On how ChatGBT works
Sarah Myers West: “It’s not going to know anything that a human hasn’t written out there on the Internet somewhere. But what it’s doing is it’s generating text based on observed patterns in math, like huge, huge amounts of text pulled from the Internet. And so it’s designed to talk to us.
“You know, I remember a version of this that I played around with when I was a teenager called Smarter Child on AOL Instant Messenger, where you would type in text and it would give you back sort of auto generated text. You know, this is an instantiation on a very long history of, you know, similar technologies. It’s really great at doing so in a way that feels very real to us. And one of the reasons for that is just there’s way more data being used to train it.”
What is OpenAI?
Sarah Myers West: “It’s a company that was founded by Sam Altman. … And the company is really focused on developing general purpose AI, or artificial general intelligence is another way of phrasing that. It’s sort of AI systems that could be used for any number of different purposes. They’ve released DALL·E, which is more image based. But largely, they all kind of work in a similar way, which is huge amounts of data and an API that lets you interact with that data in a variety of ways.”
On costs and benefits of ChatGBT
Gary N. Smith: “The benefits … one thing is entertainment. I mean, you write an ode to Dirty Socks in the style of Shakespeare. You get an entertaining answer. But what other purpose would you want to generate unreliable prose? What benefit could there be from that? And on the cost side, I got three. And you and Dr. West talked about the electricity and the water and those costs. But there’s also a huge opportunity cost. You remember the quip from a Facebook guy, The best minds of my generation. I try to figure out how to get you to click on an ad.
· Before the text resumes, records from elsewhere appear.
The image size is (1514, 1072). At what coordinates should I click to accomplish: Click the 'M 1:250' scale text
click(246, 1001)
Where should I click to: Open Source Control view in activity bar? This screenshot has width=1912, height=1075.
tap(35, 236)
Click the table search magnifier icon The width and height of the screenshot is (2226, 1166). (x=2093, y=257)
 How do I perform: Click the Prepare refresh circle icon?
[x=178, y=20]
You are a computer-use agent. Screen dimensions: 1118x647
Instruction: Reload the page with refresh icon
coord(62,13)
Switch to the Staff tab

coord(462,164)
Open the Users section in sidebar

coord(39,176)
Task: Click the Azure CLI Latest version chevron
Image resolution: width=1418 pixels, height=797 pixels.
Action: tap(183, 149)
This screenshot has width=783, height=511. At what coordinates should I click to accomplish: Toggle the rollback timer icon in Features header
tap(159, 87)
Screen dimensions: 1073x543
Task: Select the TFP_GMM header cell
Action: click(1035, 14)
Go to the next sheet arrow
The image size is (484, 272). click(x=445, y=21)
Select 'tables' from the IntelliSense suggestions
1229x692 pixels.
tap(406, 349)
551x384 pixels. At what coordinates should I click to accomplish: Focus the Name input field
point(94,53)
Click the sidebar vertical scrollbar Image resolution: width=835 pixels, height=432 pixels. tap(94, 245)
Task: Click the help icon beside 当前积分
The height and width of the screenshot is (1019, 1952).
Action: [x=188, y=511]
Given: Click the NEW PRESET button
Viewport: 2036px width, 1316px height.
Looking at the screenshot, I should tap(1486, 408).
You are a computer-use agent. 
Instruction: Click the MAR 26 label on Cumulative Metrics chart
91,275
“In here, I don’t know if it’s the best minds, but it’s certainly very, very smart people working really, really hard. To generate unreliable B.S. They could be doing something far more useful than this, and instead they’re not. And partly because there’s a profit motive there, there’s going to be a bubble in this stuff, not just Microsoft investing. There’s going to be dozens, hundreds of startups that claim they can do, you know, fake it till you make it and claim they can do all sorts of amazing stuff with large language models that in fact they can’t do. Yeah, because they’ve got this fundamental problem that they can’t tell truth from falsity.”
On the EU AI Act
Sarah Myers West: “The EU AI Act, which is a set of regulations that are under discussion currently, one of the big, big topics there is whether or not these general-purpose systems would be included or not under the AI Act. And currently that would include, you know, needing to have some baseline guardrails around cybersecurity, around risk management, around transparency and accuracy. And so I think watching that space is one key place to keep tracking this conversation as it unfolds.”